Die Betrachtung gerät dabei oft zu einer in Verse gekleideten Meditation, die nicht auf einen Höhepunkt, Effekt oder thematischen Zusammenhang Wert legt, insbesondere dort nicht, wo dieser Leitlinie halber der kleinste Teil sinnlicher Erfahrung oder rationaler Reflexion aufgegeben werden müsste. Gerade die teleologischen Betrachtungen geraten so oft zu vom Kleinen auf das Kleinere sich hinbewegenden Überlegungen, die den Späteren oft genauso unverständlich erschienen wie die nahezu mikroskopische Einzelbetrachtung Brockes’scher Gedichte. Auch hierbei jedoch ist die Schau weniger um ihrer selbst willen unternommen – hierin wäre sie dann zudem auch unnützlich, dem Anspruch des delectare et prodesse also nicht genügend – als vielmehr um die revelatio naturalis zu erweisen.

Es schien, als wär ein Schnee gefallen;
Ein jeder, auch der kleinste Ast
Trug gleichsam eine rechte Last
Von zierlich weißen runden Ballen.
Es ist kein Schwan so weiß, da nämlich jedes Blatt,
Indem daselbst des Mondes sanftes Licht
Selbst durch die zarten Blätter bricht,
Sogar den Schatten weiß und sonder Schwärze hat.
Unmöglich, dacht ich, kann auf Erden
Was weißers aufgefunden werden

Das ›neue Sehen‹ wird so letztlich wieder zum Gebet: »Der subjektiv-sinnlichen Empfindung und der objektiv-empirischen Gegenstandsbeschreibung folgt die Reflexion auf den Nutzen dieses Gegenstandes für die Menschen, und daraus leitet sich folgerichtig der Lobpreis Gottes ab, mit dem jedes Gedicht schließt« (Grimm 1995, 491). Dieses Erleben zugänglich zu machen, ist manches Gedicht so nahezu Gebrauchsanweisung:

Die Heide
Es zeigt so gar die dürre Heide,
Zu unsrer nicht geringen Freude,
Wenn man sie recht genau betracht,
Des großen Schöpfers Wunder-Macht.
Wenn wir die obenhin besehn,
So scheint sie traurig, schwarz, verdorrt und schlecht:
Allein betrachtet man sie recht;
So ist auch sie nicht minder schön,
Und sieht man wunderbar in ihr
Der Farben Pracht, der Bildung Zier
Fast unverbesserlich verbunden.
Ich habe dieses wahr befunden.
Denn als ich jüngst mich etwas zu vertreten,
Mich auf das Feld begab; befand ich alsobald,
Daß in des Heide-Krauts so zierlicher Gestalt,
Nicht weniger als sonst, der Schöpfer anzubeten.

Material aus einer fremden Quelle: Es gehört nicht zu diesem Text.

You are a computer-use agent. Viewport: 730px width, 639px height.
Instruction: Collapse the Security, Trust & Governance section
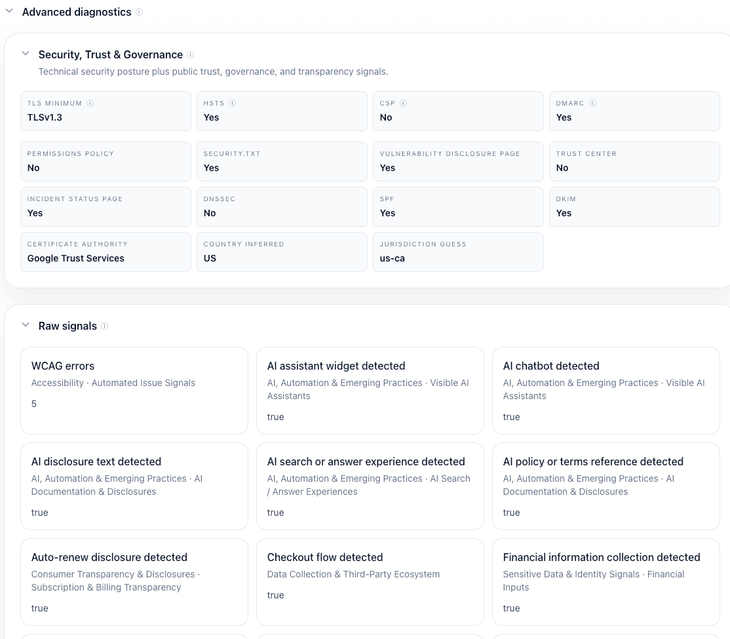pos(26,53)
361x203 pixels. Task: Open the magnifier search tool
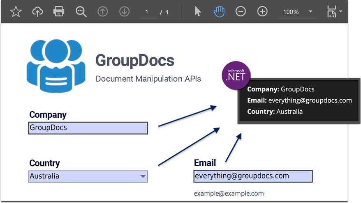pos(81,12)
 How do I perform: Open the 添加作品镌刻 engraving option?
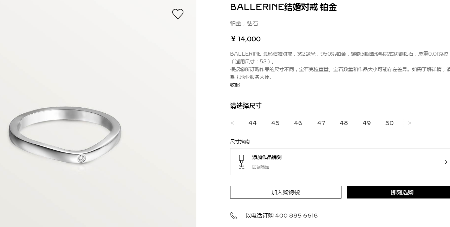click(x=340, y=162)
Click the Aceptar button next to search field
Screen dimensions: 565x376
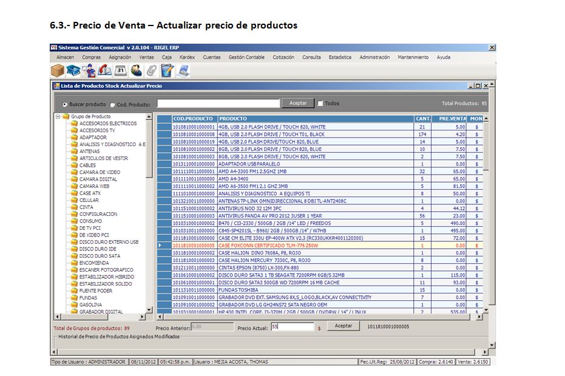coord(298,103)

Ich setzte mich, und rupfte manchen Strauß,
Sie besser zu besehen, aus.
Mein Gott! wie viel, wie mancherley
Verändrung, Schmuck und Zierlichkeiten
Fand ich in diesem Kraut, das doch von weiten
Nicht anders lässt, als obs nur braun gefärbet sey.

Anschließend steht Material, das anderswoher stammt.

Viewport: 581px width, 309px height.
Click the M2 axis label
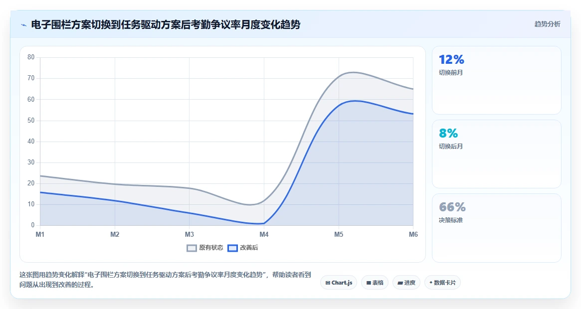click(115, 235)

Ich ward zugleich, wie schön, wie wunderbar.
Wie mannigfaltig die Bildung sey, gewahr.
Die größten Bäume trifft man hier
In solcher Schön- und netten Kleinheit an,
Daß man der Stämme Zweig’ und Blätter holde Zier
Nicht gnug besehn, nicht gnug bewundern kann.
Ich fand daß ob sie gleich sehr klein,
Die Stämme wahres Holz, wie große Stämme, seyn.

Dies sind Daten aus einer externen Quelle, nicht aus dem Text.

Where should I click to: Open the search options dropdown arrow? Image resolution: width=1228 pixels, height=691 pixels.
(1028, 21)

Es hat die Festigkeit, es brennet, eine Rinde
Umgiebt sie, ja ich finde
Dieselbe recht mit Moß, gleich den bejahrten Eichen,
Umgeben und geziert. Die Blümchen, die so schön,
Auf jedem kleinem Zweig’, als Apfel-Blüthe, stehn,
Sieht man der Bienen Heer die süße Nahrung reichen.
Betrachte denn forthin, geliebter Mensch, die Heide
Nicht sonder Gottes Lob, nicht sonder Freude!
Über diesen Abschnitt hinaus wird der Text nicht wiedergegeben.